Sorry, Patrick, I didn’t see any questions in either of these comments. Still don’t – maybe you can clarify? And I can’t make heads or tails of the 4 points you attribute to me or the other 4 that you appear to think are rebuttals thereof. But I think you’ve called me a crackpot, so we’re getting somewhere.

But at the risk of misreading you, let me reply to your use of the phrase “someone to blame”. Correct me if I’m wrong, but it seems you think I’ve argued that there just should be someone to blame or else an argument isn’t useful or interesting or capable of promoting moral conduct. I’m not sure where you’d get that, but if that’s what you’re arguing against I suppose you’re right, as in the case of donating to the victims of natural disaster.

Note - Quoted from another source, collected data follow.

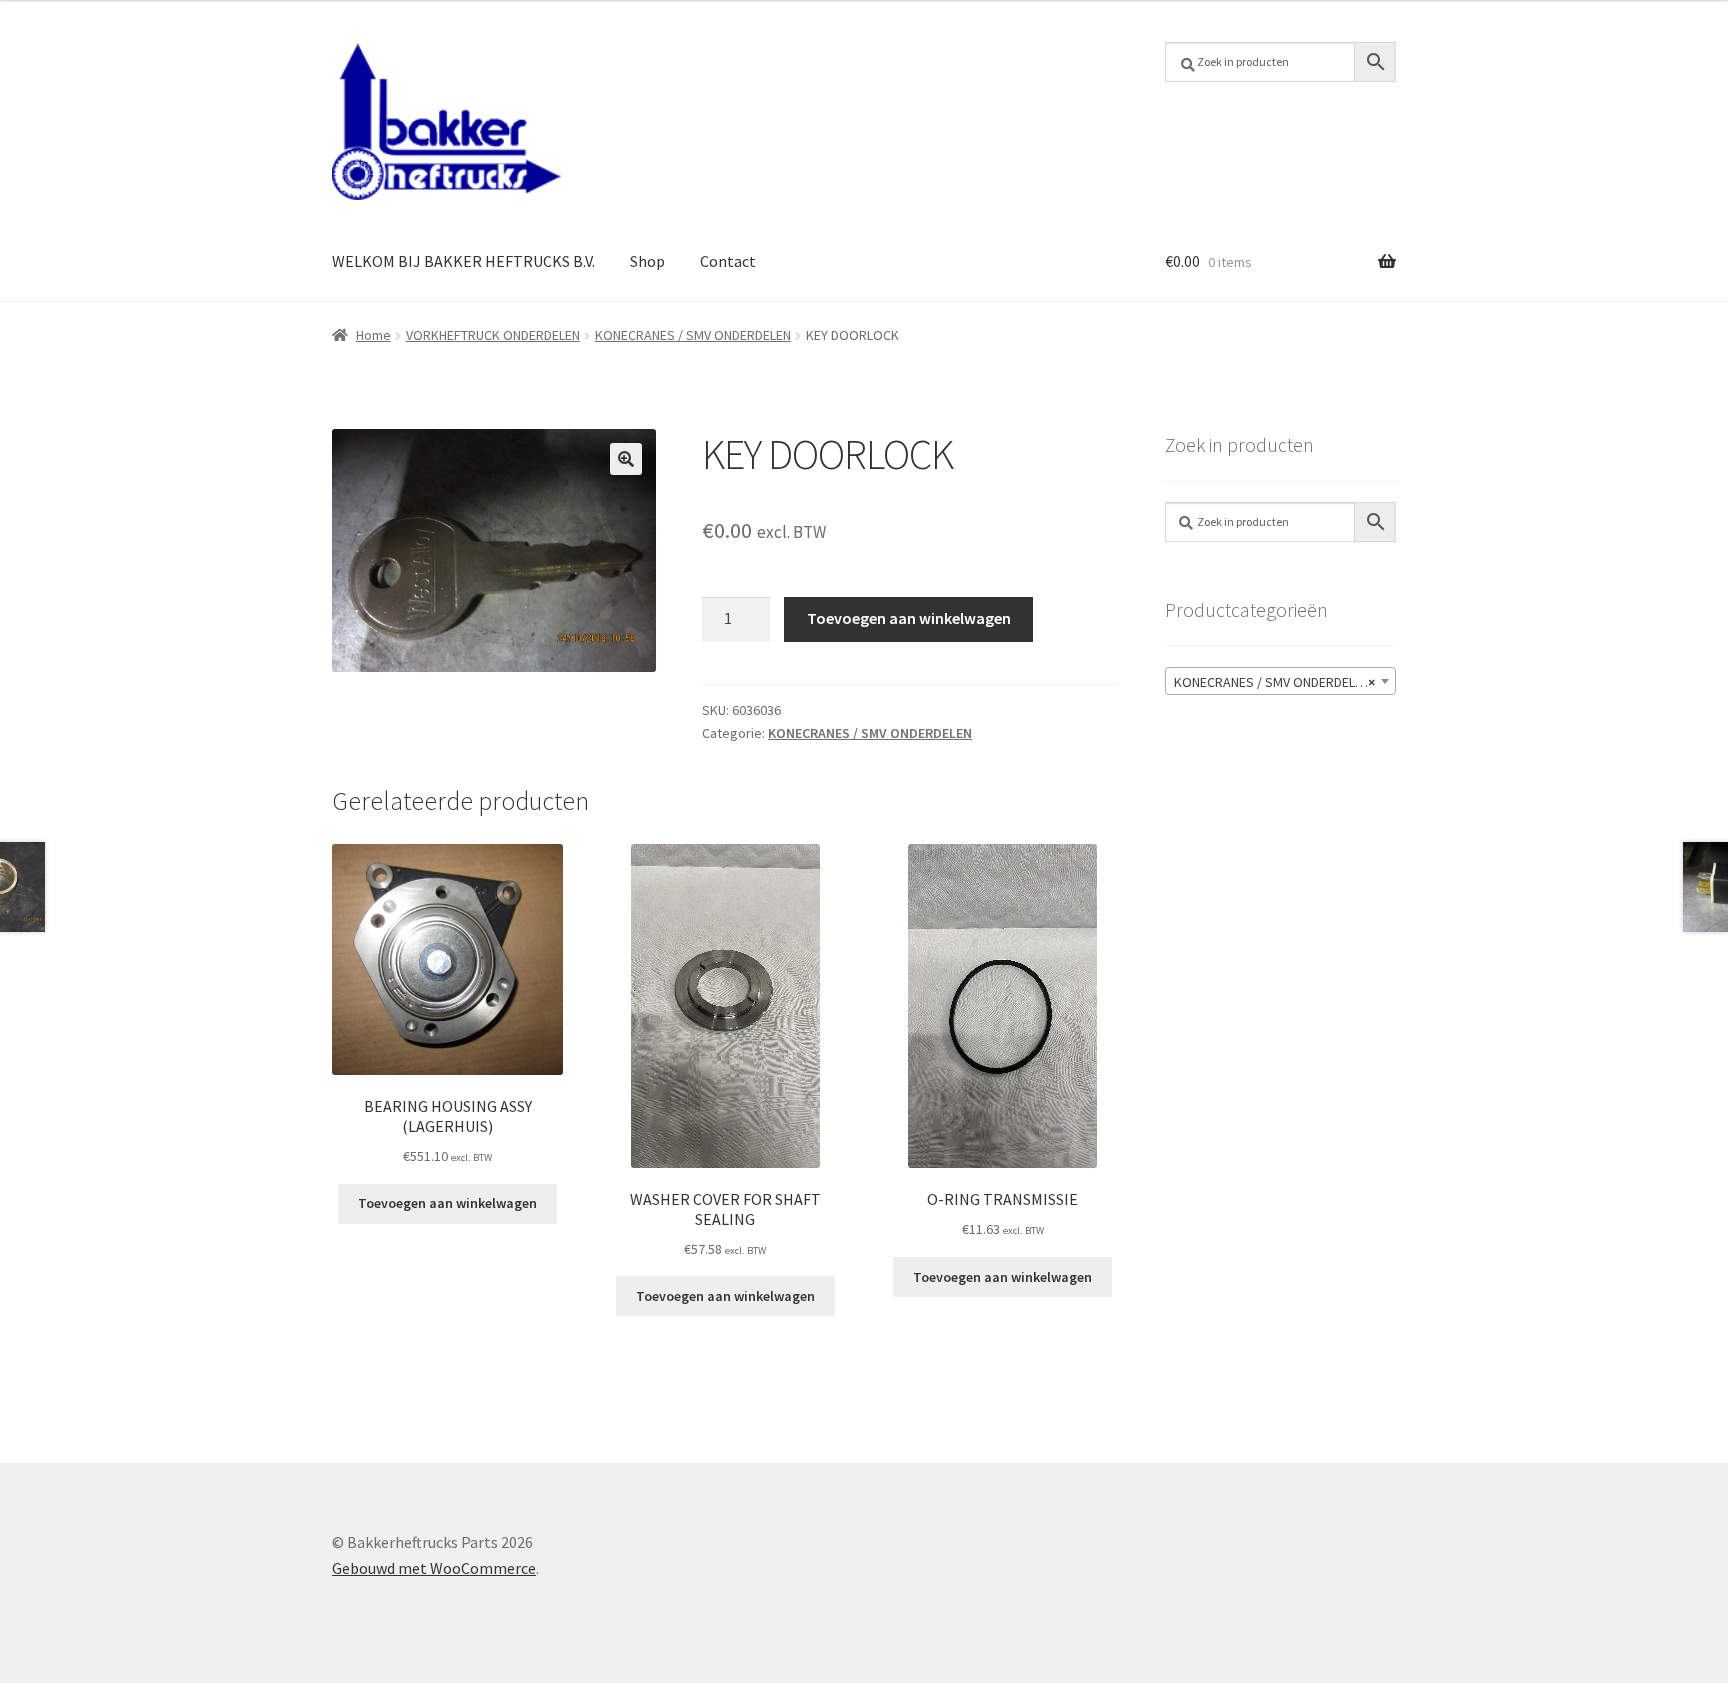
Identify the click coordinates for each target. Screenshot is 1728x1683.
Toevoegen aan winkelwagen (909, 618)
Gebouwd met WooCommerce (434, 1568)
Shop (647, 261)
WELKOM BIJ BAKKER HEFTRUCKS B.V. (463, 261)
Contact (728, 261)
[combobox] (1280, 681)
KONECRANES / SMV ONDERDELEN (693, 335)
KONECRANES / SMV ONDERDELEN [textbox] (1274, 682)
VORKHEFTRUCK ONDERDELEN (493, 335)
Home (373, 335)
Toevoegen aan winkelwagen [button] (447, 1203)
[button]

Has nothing to do with what I’ve said, though. The point is that GGS explicitly refuses to consider time-tested explanations of global inequality based in the history of colonialism, economic geopolitics, ideologies of race, etc. In effect the book says, “let’s forget about those arguments where someone’s done something wrong to someone else, and go after an explanation where there’s no one to blame.” To use your natural disaster analogy, the global inequality discussed (sort of) in GGS is a little bit like the aftermath of Hurricane Katrina. We all had plenty of reason to believe people and institutions had done some terrible things that led to death and destruction, but some folks said “Natural disaster! Nobody’s fault! Heckuva job, Brownie!”

It’s not that I think we must have someone to blame, but when someone to a great degree is to blame, insistently focusing attention elsewhere makes one complicit.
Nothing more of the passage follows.